Mike Niles

Personal information
- Born: March 31, 1955 (age 71) Los Angeles, California, U.S.
- Listed height: 6 ft 6 in (1.98 m)
- Listed weight: 225 lb (102 kg)

Career information
- High school: Jefferson (Los Angeles, California)
- College: Cal State Fullerton (1976–1979)
- NBA draft: 1979: 4th round, 83rd overall pick
- Drafted by: Philadelphia 76ers
- Playing career: 1979–1981
- Position: Small forward
- Number: 40

Career history
- 1979–1980: Lancaster Red Roses
- 1980–1981: Phoenix Suns
- Stats at NBA.com
- Stats at Basketball Reference

= Mike Niles =

American basketball player

Michael Donnell Niles (born March 31, 1955) is an American former professional basketball player. He played college basketball for the Cal State Fullerton Titans and was selected in the fourth round of the 1979 NBA draft by the Philadelphia 76ers. Niles began his professional career with the Lancaster Red Roses in the Continental Basketball Association (CBA) during the 1979–80 season. He played in the National Basketball Association (NBA) with the Phoenix Suns during the 1980–81 season.
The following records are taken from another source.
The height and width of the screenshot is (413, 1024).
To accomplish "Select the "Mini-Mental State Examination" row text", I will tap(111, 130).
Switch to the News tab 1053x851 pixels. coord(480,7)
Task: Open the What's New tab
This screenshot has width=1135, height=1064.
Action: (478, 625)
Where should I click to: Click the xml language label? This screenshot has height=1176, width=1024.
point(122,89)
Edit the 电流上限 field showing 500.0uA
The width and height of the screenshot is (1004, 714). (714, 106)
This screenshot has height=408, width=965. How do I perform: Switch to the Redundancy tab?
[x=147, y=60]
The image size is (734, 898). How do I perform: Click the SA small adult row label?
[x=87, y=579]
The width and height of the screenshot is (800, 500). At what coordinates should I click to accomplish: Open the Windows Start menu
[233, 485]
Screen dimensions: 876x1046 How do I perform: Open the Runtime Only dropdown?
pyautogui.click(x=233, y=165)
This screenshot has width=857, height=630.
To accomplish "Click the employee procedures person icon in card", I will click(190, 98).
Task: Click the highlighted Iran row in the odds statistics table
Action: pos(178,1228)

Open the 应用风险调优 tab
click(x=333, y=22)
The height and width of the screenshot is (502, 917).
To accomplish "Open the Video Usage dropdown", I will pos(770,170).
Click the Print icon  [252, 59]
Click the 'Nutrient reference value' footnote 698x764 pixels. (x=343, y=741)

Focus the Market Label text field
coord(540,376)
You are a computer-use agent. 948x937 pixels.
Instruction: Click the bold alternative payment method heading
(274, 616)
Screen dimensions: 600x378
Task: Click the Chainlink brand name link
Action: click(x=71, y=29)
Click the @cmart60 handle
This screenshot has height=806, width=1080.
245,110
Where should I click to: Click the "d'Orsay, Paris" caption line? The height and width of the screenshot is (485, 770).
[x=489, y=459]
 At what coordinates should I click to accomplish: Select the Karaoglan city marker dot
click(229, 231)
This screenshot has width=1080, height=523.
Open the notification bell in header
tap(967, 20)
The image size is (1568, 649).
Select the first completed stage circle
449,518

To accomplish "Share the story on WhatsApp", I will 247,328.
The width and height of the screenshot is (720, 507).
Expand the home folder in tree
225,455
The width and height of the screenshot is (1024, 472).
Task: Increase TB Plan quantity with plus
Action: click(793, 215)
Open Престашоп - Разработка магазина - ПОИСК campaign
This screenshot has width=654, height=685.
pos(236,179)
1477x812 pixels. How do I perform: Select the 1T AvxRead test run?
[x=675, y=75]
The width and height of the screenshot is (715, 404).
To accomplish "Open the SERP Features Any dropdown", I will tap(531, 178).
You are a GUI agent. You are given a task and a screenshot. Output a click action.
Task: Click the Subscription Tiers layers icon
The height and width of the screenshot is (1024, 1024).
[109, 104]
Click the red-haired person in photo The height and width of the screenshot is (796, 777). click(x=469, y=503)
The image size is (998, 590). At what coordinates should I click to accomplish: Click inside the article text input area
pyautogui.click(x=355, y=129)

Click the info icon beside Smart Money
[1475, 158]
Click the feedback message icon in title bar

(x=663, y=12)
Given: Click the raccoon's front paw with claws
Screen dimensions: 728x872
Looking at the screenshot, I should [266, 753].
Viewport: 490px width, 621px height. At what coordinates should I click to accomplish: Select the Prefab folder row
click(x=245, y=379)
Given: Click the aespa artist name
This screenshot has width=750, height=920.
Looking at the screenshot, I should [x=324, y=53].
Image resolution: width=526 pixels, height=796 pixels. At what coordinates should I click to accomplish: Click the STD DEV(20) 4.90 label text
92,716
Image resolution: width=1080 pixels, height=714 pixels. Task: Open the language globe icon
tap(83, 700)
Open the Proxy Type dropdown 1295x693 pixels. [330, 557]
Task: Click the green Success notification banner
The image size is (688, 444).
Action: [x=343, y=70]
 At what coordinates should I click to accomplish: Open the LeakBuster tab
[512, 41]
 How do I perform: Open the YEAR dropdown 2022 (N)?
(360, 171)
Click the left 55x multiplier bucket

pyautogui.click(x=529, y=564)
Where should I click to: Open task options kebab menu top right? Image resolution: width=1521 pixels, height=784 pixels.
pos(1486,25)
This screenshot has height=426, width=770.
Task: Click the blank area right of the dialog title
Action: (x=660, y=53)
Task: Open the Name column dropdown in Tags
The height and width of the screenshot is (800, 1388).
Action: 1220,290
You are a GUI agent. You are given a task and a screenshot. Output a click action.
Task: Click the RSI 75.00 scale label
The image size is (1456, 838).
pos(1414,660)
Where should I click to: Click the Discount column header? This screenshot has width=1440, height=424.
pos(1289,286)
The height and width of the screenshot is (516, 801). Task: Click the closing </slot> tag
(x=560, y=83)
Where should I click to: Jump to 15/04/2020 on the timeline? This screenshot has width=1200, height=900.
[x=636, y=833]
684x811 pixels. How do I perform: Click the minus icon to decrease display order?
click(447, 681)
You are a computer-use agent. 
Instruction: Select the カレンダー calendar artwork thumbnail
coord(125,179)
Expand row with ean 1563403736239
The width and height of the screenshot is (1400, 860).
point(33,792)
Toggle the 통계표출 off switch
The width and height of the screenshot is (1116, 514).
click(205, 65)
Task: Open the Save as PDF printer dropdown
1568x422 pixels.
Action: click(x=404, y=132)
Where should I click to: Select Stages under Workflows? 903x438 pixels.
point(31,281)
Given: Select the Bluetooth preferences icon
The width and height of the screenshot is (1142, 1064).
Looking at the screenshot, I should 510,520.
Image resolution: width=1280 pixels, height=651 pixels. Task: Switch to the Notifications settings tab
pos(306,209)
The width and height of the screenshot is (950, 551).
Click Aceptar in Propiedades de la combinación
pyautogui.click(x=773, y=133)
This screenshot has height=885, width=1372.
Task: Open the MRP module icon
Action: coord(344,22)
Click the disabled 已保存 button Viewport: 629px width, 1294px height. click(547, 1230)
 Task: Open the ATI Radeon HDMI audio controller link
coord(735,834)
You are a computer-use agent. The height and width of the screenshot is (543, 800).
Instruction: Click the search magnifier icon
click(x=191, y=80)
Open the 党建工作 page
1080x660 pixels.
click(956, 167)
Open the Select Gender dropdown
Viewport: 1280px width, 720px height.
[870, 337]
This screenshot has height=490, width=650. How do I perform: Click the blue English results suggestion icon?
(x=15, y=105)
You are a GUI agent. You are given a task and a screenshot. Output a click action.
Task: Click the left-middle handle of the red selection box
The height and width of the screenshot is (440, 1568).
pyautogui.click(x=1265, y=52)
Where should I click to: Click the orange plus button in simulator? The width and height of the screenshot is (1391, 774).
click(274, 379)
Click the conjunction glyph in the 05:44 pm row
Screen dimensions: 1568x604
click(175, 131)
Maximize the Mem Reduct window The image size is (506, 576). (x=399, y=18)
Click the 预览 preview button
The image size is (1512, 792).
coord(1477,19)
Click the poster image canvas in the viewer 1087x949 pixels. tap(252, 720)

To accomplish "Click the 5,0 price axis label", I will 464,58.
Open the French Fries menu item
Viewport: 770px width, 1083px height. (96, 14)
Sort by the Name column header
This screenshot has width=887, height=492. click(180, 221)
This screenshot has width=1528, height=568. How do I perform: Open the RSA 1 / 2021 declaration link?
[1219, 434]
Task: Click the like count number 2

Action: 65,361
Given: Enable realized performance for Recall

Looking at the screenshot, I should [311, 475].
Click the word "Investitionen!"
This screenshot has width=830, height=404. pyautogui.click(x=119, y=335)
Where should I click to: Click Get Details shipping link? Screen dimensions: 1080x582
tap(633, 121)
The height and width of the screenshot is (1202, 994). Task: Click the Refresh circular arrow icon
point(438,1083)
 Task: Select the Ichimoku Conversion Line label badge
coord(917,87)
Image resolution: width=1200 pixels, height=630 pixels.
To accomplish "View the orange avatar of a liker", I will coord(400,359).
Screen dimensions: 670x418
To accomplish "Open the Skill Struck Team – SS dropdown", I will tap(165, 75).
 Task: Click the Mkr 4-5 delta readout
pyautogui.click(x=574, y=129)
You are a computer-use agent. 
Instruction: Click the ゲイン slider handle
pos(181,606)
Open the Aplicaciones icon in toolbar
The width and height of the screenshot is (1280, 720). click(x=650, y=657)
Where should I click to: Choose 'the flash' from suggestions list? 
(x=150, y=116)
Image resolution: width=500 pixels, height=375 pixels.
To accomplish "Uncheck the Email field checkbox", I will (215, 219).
In 1989, Niles was sentenced to life imprisonment for orchestrating the murder of his wife in a 1984 shooting.

==Early life==
Niles was the second youngest of 13 children and his dad died when he was an infant. When he was aged 8, he broke both of his legs when he fell off a bike. Niles' mother died when he was 12 and he became an orphan who endured homelessness and slept in alleyways. He joined an inner-city gang the following year. Niles developed a reputation for an intimidating hardness which was forged from years of fending for himself.

Niles attended Jefferson High School in Los Angeles, California, and was a multi-sport standout. He was selected as most valuable player for the basketball team during his senior season when Jefferson won the city championship.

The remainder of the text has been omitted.